→ **PROMPT**
Please filter the entries and return only the lines that include "Given".

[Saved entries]
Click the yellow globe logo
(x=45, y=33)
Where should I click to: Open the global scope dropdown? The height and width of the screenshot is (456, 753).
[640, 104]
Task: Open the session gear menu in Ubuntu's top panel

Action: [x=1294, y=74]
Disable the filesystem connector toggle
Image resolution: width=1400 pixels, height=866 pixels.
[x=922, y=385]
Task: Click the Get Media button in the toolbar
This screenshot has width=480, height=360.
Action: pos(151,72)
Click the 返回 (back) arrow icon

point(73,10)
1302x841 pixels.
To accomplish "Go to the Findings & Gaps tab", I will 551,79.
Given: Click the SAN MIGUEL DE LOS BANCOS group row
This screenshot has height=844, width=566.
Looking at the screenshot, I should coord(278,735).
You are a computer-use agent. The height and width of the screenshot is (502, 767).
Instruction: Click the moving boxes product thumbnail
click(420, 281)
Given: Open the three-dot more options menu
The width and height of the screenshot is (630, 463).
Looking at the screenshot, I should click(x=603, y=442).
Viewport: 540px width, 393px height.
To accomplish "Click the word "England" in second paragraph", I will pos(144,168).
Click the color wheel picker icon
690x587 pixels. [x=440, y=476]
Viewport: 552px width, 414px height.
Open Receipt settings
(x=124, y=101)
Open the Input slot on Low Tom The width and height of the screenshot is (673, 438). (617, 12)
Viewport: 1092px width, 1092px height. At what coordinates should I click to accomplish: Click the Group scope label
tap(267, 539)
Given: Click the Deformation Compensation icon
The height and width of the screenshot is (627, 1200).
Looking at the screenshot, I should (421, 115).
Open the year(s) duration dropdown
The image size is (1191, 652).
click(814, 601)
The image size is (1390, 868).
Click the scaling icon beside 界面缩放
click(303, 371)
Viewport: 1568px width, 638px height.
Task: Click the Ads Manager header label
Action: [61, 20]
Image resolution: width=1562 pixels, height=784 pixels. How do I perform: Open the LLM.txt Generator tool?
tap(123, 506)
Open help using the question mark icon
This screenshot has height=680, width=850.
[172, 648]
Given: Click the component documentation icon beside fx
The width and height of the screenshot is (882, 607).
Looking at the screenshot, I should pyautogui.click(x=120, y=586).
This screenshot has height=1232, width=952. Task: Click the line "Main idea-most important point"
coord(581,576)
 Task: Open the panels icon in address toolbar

→ **EXPECTED ANSWER**
Given: Click the SAN MIGUEL DE LOS BANCOS group row
Given: Open the three-dot more options menu
Given: Click the Deformation Compensation icon
Given: Click the component documentation icon beside fx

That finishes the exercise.